The import duty on potatoes, too, was brought down to 10 per cent from 30 per cent before. The duty on palm oil has been lowered despite the Centre expecting kharif oilseeds production to rise 40 per cent, raising doubts about the estimates.
Business Standard had reported on September 10 that the Centre was mulling such a move.
Ironically, the import duty on wheat has been cut despite the fact that India harvested 93.50 million tonnes (mt) of wheat in 2015-16, which is 7 mt more than the previous year's. Trade sources said if the Centre had not lowered the import duty, there could have been acute shortage of wheat flour during the coming festival season as flour mills were left with little stock.
During the October-March period, most flour mills in India relied on government stocks to keep their pipelines healthy, but with the government's own stock being just enough to meet the requirement for the public distribution system (PDS), the flour mills had to depend on imported wheat to keep their mills running.
India's wheat stocks, as on September 1, was 24 mt, while 17 mt was required for PDS till March. The stocks had fallen as wheat procurement by state agencies was to the tune of 22.9 mt, much lower than the 28 mt anticipated.
This left it with just 6 mt of stocks at the end of the season, which was less than the buffer and strategic reserves.
Officials said wheat prices in the open market would soften by Rs 100-150 per quintal because of the latest decision. At present, wheat in south India was being quoted at Rs 2,050 a quintal, while that in the northern parts of the country was selling at Rs 1,800 a quintal.
Already, private traders had imported 1.5-2 mt of wheat before the duty was lowered, but now the total imports would go up to 3-5 mt.
Hailing the decision, Roller Flour Millers Federation of India's secretary, Veena Sharma, said: "This will improve the supply and check price rise."
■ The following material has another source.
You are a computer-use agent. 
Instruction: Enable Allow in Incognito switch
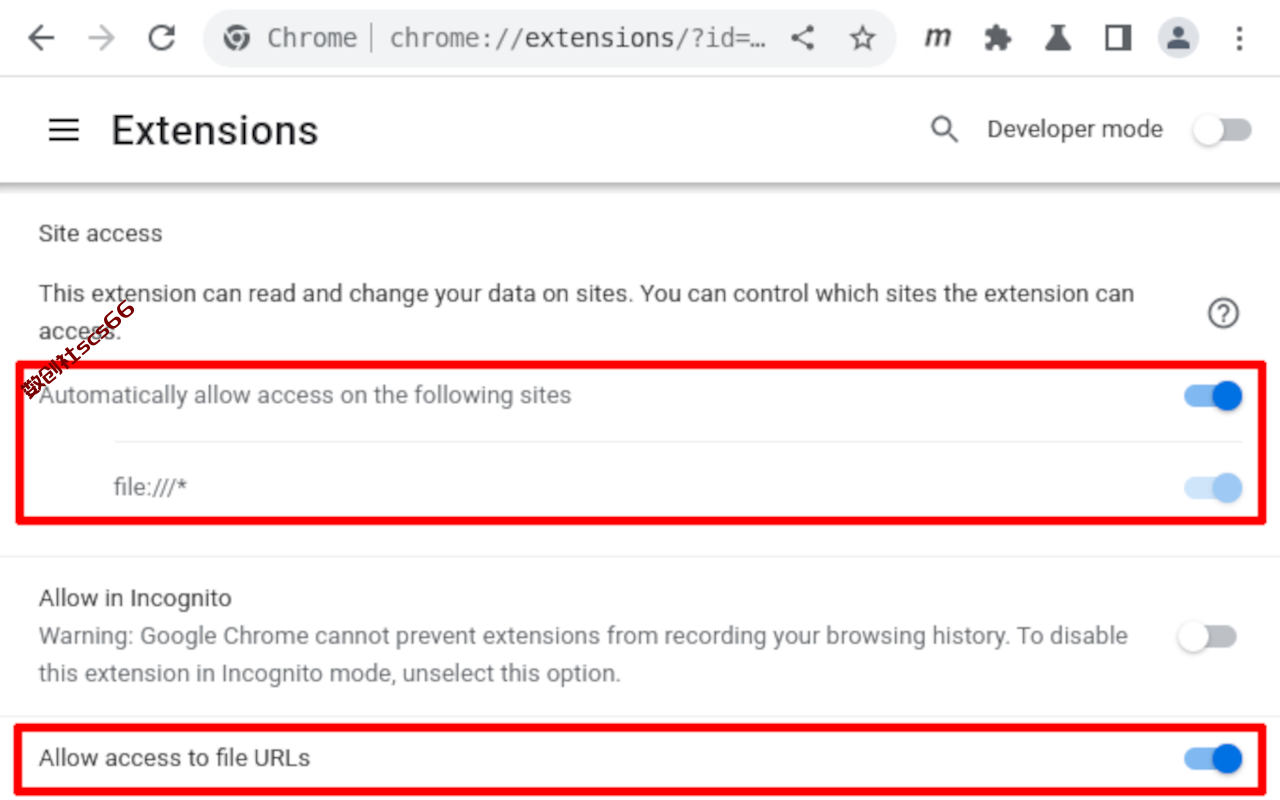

According to data from the Union consumer affairs ministry, wheat prices in the retail markets of many cities across the country have risen Rs 1-2 a kg in the past two months, while wheat flour rates have moved up by Rs 2-3 a kg.
The Centre in June had extended the 25 per cent import duty on wheat for an unspecified period, but since then, prices have only moved upwards, compelling it to have a relook on the duties.
Concerned over rising retail prices amid a production shortfall, the government reduced the import duty on potatoes to improve domestic availability. According to official data, potato output has declined nine per cent to 43.7 mt in the 2015-16 crop year (July-June) compared with 48 mt last year.
In case of edible oil, officials said the retail price of edible oil has shown a rising trend in the past few months because of a surge in global markets.
The landed price of crude palm oil in Mumbai between August 2 and September 2 has risen 45-52 per cent, while that of refined palm oil has gone up by 37-40 per cent. Imported soy oil rates have moved up by 16 per cent during this period.
In the domestic market, packaged soy oil rates have increased Rs 5-7 a kg in the past two months, while that of packaged groundnut oil has become costlier by Rs 5-10 a kg. Packaged palm oil and mustard oil, too, has become dearer by Rs 5-15 a kg during this period in most cities across the country.
Edible oil industry body, Solvent Extractors' Association (SEA) opposed the import duty cut on refined palm oil.
"Edible oil is not contributing to inflation. However, if the government was so much concerned, it should have reduced import duty only on crude palm oil and not refined palm oil," said B V Mehta, executive director of SEA.
He said higher duty difference between crude and refined palm oil would have encouraged domestic refining.
India is heavily dependent on import of cooking oils and is all set to import A record 15 mt in the current 2015-16 oil year ending October.